| ARTICOLO |
-=-=-

Sarebbe confortante pensare che nell’incontro tra Viktor Orbán e Giorgia Meloni le ragioni della vecchia amicizia si siano stemperate nella reciproca diffidenza e che, per trovare una vera corrispondenza di amorosi sensi, il Quisling ungherese abbia dovuto rifugiarsi nell’abbraccio di quell’altro consumato mestierante della russofonia ideologica, Matteo Salvini, che l’ha affettuosamente accolto al Ministero delle Infrastrutture.

Questo conforto presupporrebbe che la Presidente del Consiglio sia davvero diversa dalla leader che, pochi anni fa, eleggeva Orbán a modello etico-politico e risciacquava l’eredità post-fascista di Fiuggi nelle torbide acque della democrazia illiberale danubiana, riesumando molta della paccottiglia antimondialista ripudiata da Gianfranco Fini e tornata a farsi spazio non solo tra i cimeli del salotto di casa La Russa, ma, molto più concretamente, tra le retoriche anti-europee e etno-nazionaliste dei figli di un dio minore di Via della Scrofa.

Non c’è dubbio che le uscite incendiarie di Orbán sull’Europa che non conta nulla mettano in imbarazzo Meloni, che tiene a figurare tra i maggiorenti della nuova Europa e a rivendicare il merito di avere cambiato i connotati a quella vecchia e di averla spostata dall’asse del vecchio accordo consociativo tra popolari, liberali e socialisti.

-=-=-

| MATERIALE RACCOLTO |
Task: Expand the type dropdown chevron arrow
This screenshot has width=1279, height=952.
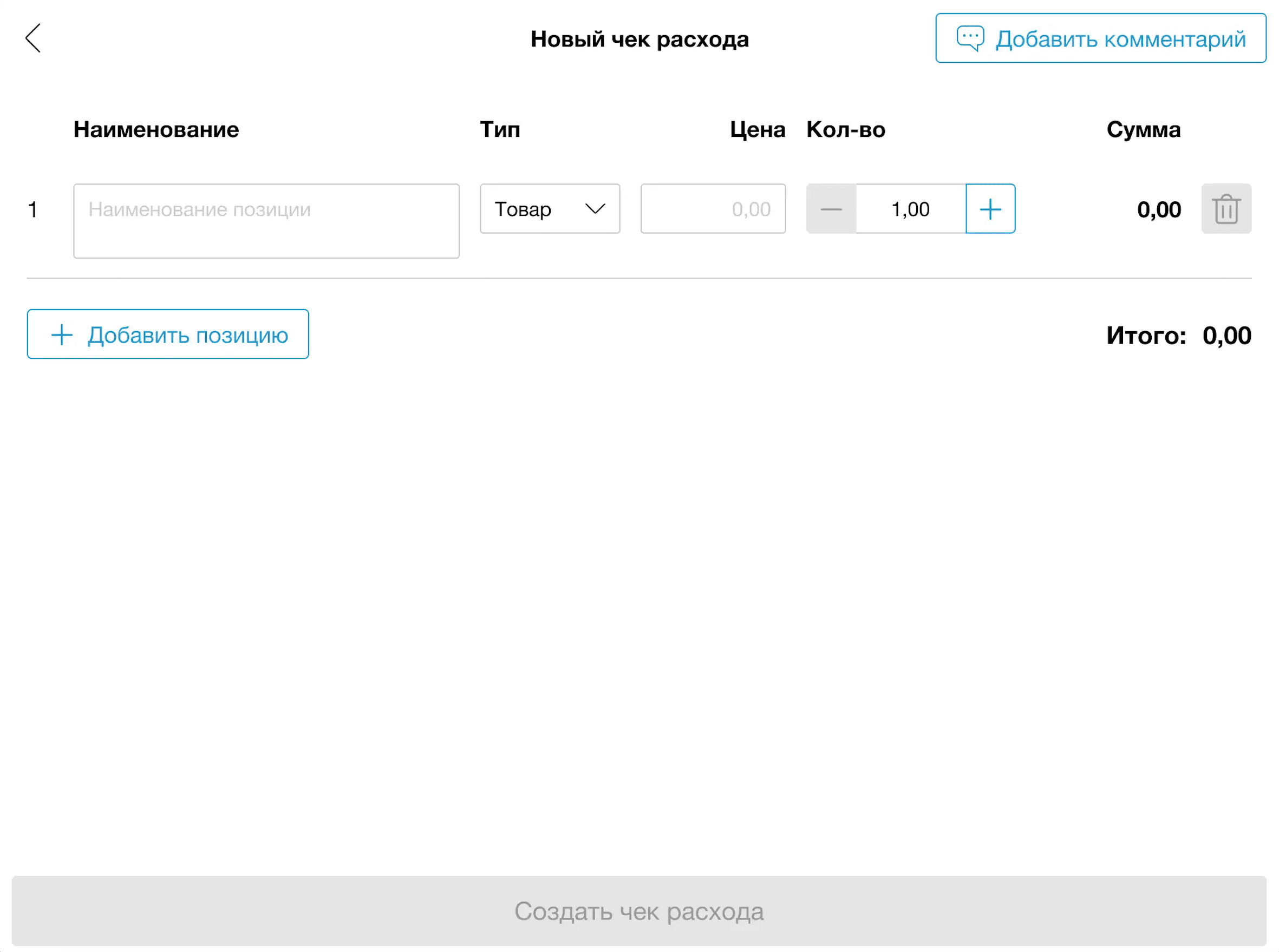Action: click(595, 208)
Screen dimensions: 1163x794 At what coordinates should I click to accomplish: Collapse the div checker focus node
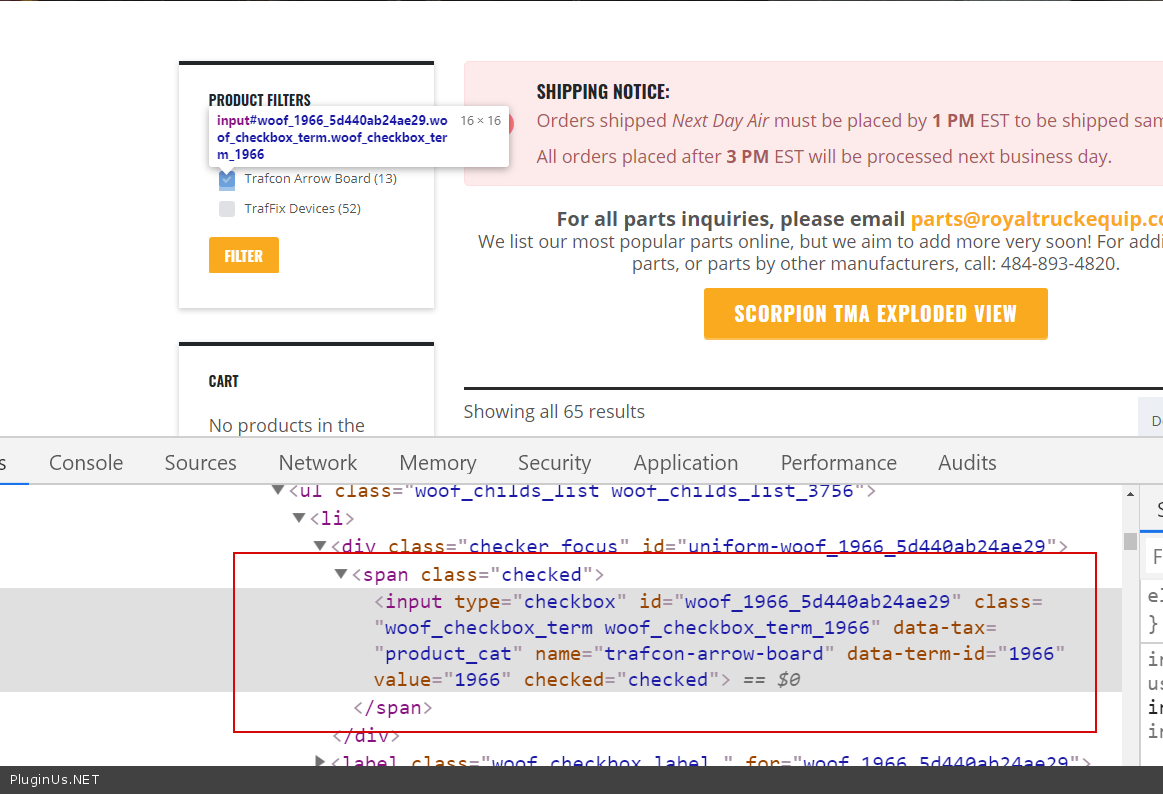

-=-=-

| COMPITO DA SVOLGERE |
Elenca tutte le persone che l'articolo sull'incontro tra Orbán e Meloni indica sia con il nome sia con il cognome. Le righe non hanno alcun legame con l'articolo.

| RISPOSTA ALL'ESERCIZIO |
Viktor Orbán, Giorgia Meloni, Matteo Salvini, Gianfranco Fini.